Google discloses unpatched vulnerability in Microsoft’s Edge browser

Google today disclosed a vulnerability in Microsoft Edge that has not been patched by Microsoft yet. The vulnerability makes it possible to circumvent a security measure from the Microsoft’s default browser in Windows 10. The security measure that can be circumvented is called Arbitrary Code Guard (ACG).Google discloses unpatched vulnerability in Microsoft's Edge browser

ACG is a security measure that prevents an attacker from loading malicious code in memory. Combined with Code Integrity Guard it should make sure that only signed code be loaded in memory. Because this causes issues with Javascript Just-In-Time (JIT) compilers that convert Javascript to native code, Microsoft has moved that to a separate process that runs in its own isolated sandbox.

The isolated JIT process is responsible for compiling Javascript into native code and mapping it in the content process that requests it. This way the content process can never load or change its own JIT code pages. Nevertheless, a security researcher from Google reports he found a way to make the JIT process write unsigned data to the content process.

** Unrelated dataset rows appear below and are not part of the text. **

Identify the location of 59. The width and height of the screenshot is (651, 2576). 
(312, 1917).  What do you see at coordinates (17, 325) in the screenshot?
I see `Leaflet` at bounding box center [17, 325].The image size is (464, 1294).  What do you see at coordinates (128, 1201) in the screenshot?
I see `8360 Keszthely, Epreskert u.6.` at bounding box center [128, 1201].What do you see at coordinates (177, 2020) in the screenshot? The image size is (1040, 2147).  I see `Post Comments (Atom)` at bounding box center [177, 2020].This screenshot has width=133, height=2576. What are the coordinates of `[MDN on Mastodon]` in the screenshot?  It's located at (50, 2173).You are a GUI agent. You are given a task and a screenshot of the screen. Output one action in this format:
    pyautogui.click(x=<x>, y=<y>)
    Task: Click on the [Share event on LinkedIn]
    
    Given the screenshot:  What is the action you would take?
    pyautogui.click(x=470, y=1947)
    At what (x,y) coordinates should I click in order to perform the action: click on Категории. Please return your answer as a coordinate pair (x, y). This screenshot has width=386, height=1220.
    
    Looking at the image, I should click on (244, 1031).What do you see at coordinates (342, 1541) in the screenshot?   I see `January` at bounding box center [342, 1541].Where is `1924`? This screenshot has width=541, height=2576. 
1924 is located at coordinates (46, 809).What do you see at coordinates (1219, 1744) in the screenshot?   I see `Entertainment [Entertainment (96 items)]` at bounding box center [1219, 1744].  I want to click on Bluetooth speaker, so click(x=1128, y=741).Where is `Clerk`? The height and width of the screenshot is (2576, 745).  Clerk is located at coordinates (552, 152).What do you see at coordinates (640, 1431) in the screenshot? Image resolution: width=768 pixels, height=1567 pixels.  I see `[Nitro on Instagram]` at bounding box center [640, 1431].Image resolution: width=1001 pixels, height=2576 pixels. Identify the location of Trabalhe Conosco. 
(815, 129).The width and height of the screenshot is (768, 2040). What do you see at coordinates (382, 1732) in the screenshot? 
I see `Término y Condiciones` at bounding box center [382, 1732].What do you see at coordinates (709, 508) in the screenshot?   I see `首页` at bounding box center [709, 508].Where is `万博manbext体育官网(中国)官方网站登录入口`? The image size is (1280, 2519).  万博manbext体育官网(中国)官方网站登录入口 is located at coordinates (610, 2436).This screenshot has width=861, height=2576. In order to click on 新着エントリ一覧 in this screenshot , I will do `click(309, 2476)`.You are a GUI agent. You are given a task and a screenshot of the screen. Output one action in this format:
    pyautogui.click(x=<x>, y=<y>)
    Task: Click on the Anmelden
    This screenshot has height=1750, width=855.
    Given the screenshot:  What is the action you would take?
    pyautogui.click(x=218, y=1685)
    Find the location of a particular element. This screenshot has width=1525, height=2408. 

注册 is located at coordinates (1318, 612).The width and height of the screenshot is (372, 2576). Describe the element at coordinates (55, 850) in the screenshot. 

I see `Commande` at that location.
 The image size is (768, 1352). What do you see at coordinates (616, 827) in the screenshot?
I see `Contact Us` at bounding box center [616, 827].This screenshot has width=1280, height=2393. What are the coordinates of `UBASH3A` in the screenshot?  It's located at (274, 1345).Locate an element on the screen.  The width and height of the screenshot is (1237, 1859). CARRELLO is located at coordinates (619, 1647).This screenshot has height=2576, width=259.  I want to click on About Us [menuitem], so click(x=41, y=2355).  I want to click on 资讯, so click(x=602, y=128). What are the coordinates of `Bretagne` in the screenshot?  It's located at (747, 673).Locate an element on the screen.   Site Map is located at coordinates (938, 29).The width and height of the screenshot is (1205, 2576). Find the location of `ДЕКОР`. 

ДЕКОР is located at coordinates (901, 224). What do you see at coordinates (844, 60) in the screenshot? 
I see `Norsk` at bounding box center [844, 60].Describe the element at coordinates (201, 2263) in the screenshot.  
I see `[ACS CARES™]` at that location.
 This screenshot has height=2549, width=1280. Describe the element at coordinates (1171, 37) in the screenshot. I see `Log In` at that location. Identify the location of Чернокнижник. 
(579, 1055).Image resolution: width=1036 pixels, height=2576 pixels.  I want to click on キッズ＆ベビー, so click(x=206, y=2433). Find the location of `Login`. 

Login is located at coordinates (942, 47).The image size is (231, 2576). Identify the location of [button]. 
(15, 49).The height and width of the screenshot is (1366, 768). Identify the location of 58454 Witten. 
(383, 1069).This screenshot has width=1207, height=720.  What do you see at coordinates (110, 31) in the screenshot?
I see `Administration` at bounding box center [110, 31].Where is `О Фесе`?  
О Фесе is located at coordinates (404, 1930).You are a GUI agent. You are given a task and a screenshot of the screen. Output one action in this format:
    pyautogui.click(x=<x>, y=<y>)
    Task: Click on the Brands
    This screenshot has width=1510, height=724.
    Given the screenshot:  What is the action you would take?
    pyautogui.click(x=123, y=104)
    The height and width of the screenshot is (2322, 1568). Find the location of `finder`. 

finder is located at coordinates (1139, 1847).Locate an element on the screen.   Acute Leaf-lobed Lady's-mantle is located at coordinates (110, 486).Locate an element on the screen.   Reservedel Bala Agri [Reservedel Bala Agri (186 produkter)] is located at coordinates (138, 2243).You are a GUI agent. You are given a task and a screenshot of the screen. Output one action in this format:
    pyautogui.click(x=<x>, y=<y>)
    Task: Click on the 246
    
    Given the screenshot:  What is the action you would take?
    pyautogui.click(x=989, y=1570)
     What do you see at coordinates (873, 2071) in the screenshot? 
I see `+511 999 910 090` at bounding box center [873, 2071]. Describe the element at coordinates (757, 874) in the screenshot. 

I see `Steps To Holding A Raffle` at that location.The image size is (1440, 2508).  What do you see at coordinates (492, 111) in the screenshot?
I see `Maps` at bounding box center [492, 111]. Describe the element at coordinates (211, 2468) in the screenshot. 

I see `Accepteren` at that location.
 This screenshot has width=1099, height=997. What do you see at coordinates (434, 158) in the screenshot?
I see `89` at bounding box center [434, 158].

Google rates the impact of the vulnerability as “medium” and warned Microsoft about the issue on the 17th of November last year.

Microsoft answered that a fix for the issue would be very complex. The company also stated it would be unable to fix the issue before Google’s initial deadline would expire. Vulnerabilities found by Google have a 90-day deadline after which they are disclosed. This period can be extended with two weeks. Microsoft was unable to fix the issue in both the initial and extended period and therefore Google made the vulnerability public today.

Although Microsoft was unable to meet Google’s deadline, the company has stated it hopes to release a patch for the issue with March’s Patch Tuesday.